■ PROMPT: The range to reproduce runs from the line containing "Reserva de papeleta de sitio. (1139, 765)" through the last line of the listing below; give exactly those lines and no others.

■ DATA SECTION:
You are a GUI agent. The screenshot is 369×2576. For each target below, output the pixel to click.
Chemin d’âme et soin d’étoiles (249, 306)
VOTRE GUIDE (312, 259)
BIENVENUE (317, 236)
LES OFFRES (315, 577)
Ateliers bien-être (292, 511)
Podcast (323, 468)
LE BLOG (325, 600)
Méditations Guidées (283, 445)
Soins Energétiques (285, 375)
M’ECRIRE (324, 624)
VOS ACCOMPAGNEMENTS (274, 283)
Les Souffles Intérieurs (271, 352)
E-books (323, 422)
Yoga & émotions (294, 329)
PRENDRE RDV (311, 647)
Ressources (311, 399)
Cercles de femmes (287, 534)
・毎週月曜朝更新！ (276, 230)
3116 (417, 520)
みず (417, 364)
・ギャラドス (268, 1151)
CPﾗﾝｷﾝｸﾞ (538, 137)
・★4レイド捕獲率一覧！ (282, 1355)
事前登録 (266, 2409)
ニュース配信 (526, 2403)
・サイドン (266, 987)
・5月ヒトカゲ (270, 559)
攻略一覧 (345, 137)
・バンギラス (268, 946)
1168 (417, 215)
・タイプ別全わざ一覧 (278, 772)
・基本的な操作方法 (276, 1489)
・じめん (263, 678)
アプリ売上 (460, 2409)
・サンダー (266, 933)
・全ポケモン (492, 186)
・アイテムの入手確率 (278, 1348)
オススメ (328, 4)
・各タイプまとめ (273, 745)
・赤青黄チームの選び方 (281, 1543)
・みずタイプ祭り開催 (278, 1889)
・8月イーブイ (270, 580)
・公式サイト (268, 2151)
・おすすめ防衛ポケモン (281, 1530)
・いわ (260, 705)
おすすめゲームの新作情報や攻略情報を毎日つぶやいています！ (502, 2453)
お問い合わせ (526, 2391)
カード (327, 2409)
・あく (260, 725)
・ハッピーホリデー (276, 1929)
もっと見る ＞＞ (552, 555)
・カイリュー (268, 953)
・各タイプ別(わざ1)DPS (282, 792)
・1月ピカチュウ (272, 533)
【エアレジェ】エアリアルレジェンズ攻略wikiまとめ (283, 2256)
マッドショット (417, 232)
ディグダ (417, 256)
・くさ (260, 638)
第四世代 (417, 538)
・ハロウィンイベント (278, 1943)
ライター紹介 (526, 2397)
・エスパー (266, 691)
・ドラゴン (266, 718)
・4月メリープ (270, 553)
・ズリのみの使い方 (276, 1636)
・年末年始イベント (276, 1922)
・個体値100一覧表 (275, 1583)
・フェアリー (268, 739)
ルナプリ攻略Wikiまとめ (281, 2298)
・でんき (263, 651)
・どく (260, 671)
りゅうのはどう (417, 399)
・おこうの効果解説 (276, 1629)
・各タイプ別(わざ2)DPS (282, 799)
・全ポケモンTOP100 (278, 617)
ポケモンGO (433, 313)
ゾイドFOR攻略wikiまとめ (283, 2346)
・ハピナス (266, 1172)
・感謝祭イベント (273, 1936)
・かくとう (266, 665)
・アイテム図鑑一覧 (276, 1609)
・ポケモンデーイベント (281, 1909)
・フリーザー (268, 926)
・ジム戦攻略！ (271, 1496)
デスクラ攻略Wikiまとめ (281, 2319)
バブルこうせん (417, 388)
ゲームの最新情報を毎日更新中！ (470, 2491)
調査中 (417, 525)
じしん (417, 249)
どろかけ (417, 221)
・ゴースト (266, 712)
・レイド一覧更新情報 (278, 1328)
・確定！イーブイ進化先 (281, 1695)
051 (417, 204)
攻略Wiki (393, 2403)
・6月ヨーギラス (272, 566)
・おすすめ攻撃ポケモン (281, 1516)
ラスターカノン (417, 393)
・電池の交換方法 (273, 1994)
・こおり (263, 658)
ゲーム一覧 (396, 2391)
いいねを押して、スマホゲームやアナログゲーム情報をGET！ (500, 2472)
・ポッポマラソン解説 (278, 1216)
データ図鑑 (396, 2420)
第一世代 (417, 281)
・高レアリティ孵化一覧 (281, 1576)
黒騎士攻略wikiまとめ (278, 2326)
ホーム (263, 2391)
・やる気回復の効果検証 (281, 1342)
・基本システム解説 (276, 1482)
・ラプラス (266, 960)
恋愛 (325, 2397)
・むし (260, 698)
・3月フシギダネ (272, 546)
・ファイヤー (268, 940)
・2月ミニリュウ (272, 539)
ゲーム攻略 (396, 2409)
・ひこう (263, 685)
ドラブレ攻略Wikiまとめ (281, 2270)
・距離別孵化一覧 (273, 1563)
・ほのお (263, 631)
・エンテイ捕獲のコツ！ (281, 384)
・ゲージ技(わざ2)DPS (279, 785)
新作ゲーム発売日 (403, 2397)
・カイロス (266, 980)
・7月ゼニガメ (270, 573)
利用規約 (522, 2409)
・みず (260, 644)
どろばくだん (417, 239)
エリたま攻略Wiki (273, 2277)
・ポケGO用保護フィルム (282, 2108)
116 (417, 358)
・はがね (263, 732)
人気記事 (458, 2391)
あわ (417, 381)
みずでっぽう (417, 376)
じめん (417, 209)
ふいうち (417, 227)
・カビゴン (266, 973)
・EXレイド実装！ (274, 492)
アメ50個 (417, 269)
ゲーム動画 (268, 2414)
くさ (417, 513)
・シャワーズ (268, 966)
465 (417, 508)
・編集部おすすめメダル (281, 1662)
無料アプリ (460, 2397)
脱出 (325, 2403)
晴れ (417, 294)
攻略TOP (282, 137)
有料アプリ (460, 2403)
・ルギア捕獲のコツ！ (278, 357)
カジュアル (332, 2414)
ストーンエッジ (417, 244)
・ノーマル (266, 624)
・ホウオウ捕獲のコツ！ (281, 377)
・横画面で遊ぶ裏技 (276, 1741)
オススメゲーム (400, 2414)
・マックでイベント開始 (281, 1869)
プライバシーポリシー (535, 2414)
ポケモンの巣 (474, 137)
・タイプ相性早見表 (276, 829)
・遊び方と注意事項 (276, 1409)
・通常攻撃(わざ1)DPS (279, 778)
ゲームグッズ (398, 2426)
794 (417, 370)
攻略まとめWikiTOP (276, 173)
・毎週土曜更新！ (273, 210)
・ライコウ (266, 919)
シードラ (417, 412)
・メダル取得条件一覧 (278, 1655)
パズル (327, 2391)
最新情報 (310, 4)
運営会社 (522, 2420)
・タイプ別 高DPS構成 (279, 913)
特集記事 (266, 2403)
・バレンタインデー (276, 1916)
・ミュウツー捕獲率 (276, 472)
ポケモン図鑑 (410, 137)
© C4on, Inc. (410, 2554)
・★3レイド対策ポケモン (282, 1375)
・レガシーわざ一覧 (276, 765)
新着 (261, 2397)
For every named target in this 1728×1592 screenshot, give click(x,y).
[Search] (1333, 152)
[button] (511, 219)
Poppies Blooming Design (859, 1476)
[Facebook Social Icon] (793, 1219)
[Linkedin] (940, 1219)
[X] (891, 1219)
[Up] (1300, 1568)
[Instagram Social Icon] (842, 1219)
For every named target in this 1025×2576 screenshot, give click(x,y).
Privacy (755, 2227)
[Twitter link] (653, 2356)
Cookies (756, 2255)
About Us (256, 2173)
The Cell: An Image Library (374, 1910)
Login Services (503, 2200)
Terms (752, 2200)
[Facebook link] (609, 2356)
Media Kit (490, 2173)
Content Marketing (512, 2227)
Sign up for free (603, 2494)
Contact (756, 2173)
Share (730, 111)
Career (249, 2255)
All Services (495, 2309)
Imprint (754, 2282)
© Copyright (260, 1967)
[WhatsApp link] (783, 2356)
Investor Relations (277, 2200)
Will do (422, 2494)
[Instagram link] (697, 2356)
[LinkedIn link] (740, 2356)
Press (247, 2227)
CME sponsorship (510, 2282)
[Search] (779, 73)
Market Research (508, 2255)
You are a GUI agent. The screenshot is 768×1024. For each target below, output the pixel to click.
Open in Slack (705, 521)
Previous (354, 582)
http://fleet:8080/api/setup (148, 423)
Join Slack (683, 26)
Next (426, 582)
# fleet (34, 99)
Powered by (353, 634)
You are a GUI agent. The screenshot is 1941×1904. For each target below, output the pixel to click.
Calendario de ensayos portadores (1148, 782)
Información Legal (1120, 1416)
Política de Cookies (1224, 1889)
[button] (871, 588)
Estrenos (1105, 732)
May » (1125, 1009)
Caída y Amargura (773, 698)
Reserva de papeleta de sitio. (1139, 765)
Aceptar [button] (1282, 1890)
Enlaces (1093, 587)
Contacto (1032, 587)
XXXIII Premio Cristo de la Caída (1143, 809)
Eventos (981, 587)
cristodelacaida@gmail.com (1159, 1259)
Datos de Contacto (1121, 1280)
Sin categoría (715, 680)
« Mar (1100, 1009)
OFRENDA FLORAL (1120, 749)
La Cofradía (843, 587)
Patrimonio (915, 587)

■ SOLUTION TO THE EXERCISE:
Reserva de papeleta de sitio. (1139, 765)
Aceptar [button] (1282, 1890)
Enlaces (1093, 587)
Contacto (1032, 587)
XXXIII Premio Cristo de la Caída (1143, 809)
Eventos (981, 587)
cristodelacaida@gmail.com (1159, 1259)
Datos de Contacto (1121, 1280)
Sin categoría (715, 680)
« Mar (1100, 1009)
OFRENDA FLORAL (1120, 749)
La Cofradía (843, 587)
Patrimonio (915, 587)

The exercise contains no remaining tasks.